***** Data records

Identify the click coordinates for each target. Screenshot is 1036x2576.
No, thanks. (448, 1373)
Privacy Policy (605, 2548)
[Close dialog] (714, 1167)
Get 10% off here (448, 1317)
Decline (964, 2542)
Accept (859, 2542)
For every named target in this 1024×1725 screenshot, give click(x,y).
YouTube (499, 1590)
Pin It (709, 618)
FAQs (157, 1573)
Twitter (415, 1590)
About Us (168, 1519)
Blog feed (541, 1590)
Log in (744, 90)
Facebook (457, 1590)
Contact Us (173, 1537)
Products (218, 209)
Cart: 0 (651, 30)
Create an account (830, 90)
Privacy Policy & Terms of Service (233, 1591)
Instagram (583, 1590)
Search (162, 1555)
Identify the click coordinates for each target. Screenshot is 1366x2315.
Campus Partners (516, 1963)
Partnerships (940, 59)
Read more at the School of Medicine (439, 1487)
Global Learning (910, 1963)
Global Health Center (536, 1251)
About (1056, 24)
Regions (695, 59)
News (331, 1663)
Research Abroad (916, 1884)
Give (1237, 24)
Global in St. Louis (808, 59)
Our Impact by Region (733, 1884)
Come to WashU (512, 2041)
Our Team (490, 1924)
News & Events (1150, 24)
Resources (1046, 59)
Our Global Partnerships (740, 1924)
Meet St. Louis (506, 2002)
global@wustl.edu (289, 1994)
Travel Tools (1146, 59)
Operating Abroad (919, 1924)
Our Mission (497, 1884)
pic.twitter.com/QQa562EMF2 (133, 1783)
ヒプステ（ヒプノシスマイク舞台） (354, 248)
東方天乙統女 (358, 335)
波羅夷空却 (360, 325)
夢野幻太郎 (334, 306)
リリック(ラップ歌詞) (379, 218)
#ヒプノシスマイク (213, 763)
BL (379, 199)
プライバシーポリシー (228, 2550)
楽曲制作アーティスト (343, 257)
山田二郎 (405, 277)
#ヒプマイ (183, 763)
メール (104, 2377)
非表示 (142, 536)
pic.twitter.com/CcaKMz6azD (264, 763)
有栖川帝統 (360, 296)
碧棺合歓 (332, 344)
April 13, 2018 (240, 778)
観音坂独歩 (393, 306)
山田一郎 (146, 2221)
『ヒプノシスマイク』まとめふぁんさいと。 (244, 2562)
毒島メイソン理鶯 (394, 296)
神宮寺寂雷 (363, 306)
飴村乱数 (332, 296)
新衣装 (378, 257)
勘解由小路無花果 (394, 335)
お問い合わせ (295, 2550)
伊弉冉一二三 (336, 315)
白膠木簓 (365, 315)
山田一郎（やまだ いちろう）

**********

**Work instructions:** Copy exactly, with no other lines, the stretch of the material that begins at the line containing "碧棺合歓 (332, 344)" and ends at its last line.

**Result of this exercise:**
碧棺合歓 (332, 344)
April 13, 2018 (240, 778)
観音坂独歩 (393, 306)
山田一郎 (146, 2221)
『ヒプノシスマイク』まとめふぁんさいと。 (244, 2562)
毒島メイソン理鶯 (394, 296)
神宮寺寂雷 (363, 306)
飴村乱数 (332, 296)
新衣装 (378, 257)
勘解由小路無花果 (394, 335)
お問い合わせ (295, 2550)
伊弉冉一二三 (336, 315)
白膠木簓 (365, 315)
山田一郎（やまだ いちろう）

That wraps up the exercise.